Tag Archives: Gemini

Journey of a Gemini

The Journey of a Gemini

 

I’ve been on this journey seeking the other half of me.

 

My eyes have grown weary & my heart weak.

 

My head hung low in disappointment.

 

To the point I’m trying to reach, each step seems as though I’m getting further in distance.

 

I sit in isolation, sand storms caressing my mind, blizzards comforting my heart, and the great flood drowning my soul.

Heat stroke seemed only to be the only thing comforting me.

 

Until he came and sat beside me.

I felt his ear to my soul…

His thoughts beating to the rhythm of my heart.

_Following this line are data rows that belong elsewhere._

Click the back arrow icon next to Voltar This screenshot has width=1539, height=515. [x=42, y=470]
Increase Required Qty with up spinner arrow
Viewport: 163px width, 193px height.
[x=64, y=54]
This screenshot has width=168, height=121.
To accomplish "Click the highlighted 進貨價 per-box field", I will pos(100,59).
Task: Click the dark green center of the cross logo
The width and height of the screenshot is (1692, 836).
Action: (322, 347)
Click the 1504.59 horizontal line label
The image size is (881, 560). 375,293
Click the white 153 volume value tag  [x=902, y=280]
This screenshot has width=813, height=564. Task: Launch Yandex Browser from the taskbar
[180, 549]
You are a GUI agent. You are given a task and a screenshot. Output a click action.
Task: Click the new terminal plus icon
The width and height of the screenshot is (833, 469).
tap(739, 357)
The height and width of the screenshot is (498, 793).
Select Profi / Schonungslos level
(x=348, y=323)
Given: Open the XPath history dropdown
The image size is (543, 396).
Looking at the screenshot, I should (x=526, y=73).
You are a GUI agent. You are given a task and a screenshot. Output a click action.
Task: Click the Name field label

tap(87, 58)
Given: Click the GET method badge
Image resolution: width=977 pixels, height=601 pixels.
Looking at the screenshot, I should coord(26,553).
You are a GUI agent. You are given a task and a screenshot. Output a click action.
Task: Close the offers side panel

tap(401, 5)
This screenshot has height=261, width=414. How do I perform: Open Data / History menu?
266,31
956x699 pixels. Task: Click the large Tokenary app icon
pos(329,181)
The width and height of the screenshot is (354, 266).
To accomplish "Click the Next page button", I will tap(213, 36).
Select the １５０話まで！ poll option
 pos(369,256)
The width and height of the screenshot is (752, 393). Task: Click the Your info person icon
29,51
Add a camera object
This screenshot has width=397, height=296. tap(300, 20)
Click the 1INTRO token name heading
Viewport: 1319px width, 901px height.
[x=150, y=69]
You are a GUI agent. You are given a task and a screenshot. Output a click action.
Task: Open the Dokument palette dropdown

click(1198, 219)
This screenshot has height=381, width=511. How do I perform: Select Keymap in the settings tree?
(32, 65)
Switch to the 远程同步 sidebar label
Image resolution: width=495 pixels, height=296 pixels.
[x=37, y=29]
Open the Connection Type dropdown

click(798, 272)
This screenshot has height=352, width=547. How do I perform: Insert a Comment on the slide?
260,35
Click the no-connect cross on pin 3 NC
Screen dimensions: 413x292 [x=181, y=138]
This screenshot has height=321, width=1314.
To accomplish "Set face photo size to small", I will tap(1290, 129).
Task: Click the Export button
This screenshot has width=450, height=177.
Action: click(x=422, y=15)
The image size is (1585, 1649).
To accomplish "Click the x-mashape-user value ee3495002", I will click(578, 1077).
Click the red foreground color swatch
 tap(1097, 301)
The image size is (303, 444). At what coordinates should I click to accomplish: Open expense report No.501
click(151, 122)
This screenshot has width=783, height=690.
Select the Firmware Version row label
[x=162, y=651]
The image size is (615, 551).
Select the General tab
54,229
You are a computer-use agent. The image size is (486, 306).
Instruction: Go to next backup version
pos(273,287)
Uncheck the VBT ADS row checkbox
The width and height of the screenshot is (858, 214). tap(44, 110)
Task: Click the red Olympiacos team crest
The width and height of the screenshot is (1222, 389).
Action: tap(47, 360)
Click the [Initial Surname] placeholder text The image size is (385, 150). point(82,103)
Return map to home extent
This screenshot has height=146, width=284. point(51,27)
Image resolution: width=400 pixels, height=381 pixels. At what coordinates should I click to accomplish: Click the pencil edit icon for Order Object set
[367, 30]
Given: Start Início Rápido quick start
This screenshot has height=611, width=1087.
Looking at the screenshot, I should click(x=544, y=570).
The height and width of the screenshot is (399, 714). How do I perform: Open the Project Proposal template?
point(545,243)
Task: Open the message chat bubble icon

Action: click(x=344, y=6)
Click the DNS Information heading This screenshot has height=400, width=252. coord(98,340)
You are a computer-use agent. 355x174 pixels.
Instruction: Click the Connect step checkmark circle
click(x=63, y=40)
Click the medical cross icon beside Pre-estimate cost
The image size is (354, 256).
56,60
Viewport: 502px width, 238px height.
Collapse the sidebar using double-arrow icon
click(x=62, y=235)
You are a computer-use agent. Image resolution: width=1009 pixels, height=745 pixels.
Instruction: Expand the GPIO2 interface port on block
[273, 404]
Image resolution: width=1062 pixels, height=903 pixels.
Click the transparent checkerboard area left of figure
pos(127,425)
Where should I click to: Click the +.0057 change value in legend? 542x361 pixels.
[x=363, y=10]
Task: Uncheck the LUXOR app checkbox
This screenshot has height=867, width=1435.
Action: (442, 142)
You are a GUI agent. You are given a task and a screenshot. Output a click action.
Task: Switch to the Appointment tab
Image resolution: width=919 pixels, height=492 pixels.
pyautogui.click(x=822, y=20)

I smile because he’s found me.

 

The Journey of a Gemini

 

I’ve sought to find the other half of me.

 

I am his sun.

He is my moon.

 

I wonder if knows he’s found me in my worst storm.

That the rain just isn’t nature’s cry for help, but my own spirits.

 

I want him,

I want him to understand, his smile is my sunset and his eyes are my ocean.

Understand he is my place of peace,

Someone who hears my screams and yells back to comfort me.

I run my hands through the sand, his trails and tribulations.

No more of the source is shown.